SodaStream had the foresight to realize that consumers who bought their product weren't looking for a can of Coke - that's what Coke's for. They were looking for a cheap, and healthy, alternative.
Even if Keurig pods were cheap for consumers, would a twenty cent (if Keurig can pull it off) savings convince consumers to buy the machine and put in the effort of cleaning, setting up, and restocking it? If the consumer bought the machine at $100, they'd have to drink 500 servings of soda just to break even on their money, let alone their effort!
There have been no details released about the Keurig Cold (except the concept), and they have not even released whether their two chamber pods contain liquid syrup or powder. Without the company releasing details, there is no way to tell whether Keurig Cold will be successful. Investors are taking comfort with the fact the device is backed by Coca-Cola, however the soft drink maker has been wrong before (in the home soda market).
What is for sure is that SodaStream consumers opting for a healthy alternative will stay clear of Keurig Cold. Not only will it most likely be an exact replica of regular soda, but the chemical reactions used to carbonate the soda could turn consumers away.
Additionally, more competition is emerging in the form of Sparkling Drink Systems, who is also releasing a carbonation-cylinder free home soda machine this year. It also rumored that the Pepsi Spire may be release for home use in coming years, further crowding the space.
SodaStream is not in a position of trouble though. They offer value to consumers through their wallets and bodies, something none of their competitors are doing. They created the average, and with their continued efforts and stability, they can beat the giants.
Take over and merger talks are likely to resume again soon (I see Dr. Pepper Snapple coming into the conversation), probably giving a boost to the stock. However, in its current state, SodaStream is still worth much more than its $617M market cap.
SodaStream currently boasts a strong balance sheet with $336M in shareholder equity and more than $300M in current assets. SodaStream had a terrible Q1, due to its decreasing sales in America. However, Europe and their consumable products remain a hit.

> EXERCISE TASKS
[1] In the commentary on SodaStream and Keurig Cold, how much shareholder equity does SodaStream have?
[2] Reproduce the SodaStream commentary word for word, everything from "Even if Keurig" down to "alone their effort!".
[3] Continue the commentary on SodaStream and its competitors, picking up after its last sentence.

> DATA SUPPLIED
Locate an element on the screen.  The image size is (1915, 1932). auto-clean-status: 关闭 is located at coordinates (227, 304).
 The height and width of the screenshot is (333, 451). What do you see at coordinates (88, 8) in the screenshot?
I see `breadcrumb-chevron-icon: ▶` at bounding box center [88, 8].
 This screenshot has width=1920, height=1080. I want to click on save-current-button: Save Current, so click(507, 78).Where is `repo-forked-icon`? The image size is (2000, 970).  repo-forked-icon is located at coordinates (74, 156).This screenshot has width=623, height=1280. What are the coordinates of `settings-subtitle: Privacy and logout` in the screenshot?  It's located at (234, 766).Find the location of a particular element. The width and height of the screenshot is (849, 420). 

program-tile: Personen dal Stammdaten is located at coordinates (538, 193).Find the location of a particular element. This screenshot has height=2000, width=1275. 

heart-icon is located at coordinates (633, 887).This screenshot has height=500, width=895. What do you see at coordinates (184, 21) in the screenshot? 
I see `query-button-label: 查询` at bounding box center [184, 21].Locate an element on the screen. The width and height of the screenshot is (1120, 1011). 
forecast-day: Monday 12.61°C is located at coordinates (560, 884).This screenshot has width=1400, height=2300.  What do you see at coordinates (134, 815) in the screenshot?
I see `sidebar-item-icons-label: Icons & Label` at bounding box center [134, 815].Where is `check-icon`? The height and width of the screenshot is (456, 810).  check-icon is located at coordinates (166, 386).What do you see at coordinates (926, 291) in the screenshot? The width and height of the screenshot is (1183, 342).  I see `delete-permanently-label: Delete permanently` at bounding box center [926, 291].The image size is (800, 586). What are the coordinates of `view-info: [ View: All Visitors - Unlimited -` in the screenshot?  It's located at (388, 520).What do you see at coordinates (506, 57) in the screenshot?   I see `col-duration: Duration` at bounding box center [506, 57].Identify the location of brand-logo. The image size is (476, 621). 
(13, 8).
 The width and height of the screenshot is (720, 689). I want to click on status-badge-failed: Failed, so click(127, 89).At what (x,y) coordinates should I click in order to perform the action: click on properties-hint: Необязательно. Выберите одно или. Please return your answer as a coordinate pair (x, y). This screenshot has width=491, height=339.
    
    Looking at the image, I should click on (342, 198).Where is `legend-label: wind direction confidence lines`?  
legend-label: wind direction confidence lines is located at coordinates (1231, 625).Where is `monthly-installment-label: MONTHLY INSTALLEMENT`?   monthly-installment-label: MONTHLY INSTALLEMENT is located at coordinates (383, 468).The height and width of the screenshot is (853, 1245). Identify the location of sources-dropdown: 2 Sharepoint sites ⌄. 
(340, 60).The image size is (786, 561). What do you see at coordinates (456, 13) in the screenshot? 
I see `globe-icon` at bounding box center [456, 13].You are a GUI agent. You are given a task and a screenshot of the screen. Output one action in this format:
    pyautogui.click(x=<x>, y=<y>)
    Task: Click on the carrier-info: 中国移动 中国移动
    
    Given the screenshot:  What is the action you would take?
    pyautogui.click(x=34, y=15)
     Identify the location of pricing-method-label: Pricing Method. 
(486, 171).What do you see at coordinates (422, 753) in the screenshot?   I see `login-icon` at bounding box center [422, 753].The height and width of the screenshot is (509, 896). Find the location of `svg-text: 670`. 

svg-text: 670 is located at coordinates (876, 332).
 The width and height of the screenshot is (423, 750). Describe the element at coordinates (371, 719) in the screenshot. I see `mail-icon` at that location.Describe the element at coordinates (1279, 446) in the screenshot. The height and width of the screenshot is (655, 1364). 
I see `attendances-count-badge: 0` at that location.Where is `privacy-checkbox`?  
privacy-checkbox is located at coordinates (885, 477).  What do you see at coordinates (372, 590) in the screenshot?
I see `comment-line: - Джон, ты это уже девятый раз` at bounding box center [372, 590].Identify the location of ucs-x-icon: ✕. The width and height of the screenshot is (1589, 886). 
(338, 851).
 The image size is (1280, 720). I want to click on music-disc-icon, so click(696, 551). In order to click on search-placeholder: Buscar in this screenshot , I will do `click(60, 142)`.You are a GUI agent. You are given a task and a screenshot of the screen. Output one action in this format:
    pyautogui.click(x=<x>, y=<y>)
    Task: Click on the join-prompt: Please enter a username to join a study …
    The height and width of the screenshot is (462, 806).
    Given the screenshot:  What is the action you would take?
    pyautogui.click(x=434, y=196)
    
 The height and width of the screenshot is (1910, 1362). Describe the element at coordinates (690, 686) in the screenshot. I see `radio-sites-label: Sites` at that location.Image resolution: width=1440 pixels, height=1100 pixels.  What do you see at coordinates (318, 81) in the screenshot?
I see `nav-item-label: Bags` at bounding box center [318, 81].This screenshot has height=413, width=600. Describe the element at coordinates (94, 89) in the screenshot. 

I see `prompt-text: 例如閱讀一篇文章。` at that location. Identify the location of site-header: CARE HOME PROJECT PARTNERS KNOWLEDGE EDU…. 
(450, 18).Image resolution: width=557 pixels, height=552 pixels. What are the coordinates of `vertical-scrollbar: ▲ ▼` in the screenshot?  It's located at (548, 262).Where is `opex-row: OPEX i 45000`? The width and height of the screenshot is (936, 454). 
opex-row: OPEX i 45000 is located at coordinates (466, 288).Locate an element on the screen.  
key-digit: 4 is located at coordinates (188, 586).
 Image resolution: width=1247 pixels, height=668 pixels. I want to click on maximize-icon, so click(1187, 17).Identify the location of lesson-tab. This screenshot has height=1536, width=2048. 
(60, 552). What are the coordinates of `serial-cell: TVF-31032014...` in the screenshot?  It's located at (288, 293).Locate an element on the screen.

> RESULTS IN ORDER
[1] $336M

[2]
Even if Keurig pods were cheap for consumers, would a twenty cent (if Keurig can pull it off) savings convince consumers to buy the machine and put in the effort of cleaning, setting up, and restocking it? If the consumer bought the machine at $100, they'd have to drink 500 servings of soda just to break even on their money, let alone their effort!

[3]
Using SodaStream's current estimates, I project SodaStream to generate $470M in consumable revenue (syrup, CO2 refills, Caps). SodaStream likely has more than a 60% margin on their consumable products, meaning SodaStream is likely to generate more than $250M in gross profit (plus, they have their devices, which will likely generate an additional $174M in revenue). The reason that the $470M is important is because that the revenue comes from existing customers, and would likely not crumble if Keurig Cold became a smash hit.
There are no signs that SodaStream is slowing anywhere besides America, and still represent a strong investment for investors. GMCR currently trades at a 4.3 P/S ratio, and it wouldn't be surprising if SodaStream traded at more than their current 1x forward sales. Once investors realize that it might be a good idea to stick with the established home soda company, which has been embraced in millions of homes, SodaStream can be placed on its track to success.
SodaStream doesn't need to do anything spectacular or risky - they just have to stay with their current path and they could be successful.
Disclosure: The author has no positions in any stocks mentioned, and no plans to initiate any positions within the next 72 hours. The author wrote this article themselves, and it expresses their own opinions. The author is not receiving compensation for it (other than from Seeking Alpha). The author has no business relationship with any company whose stock is mentioned in this article.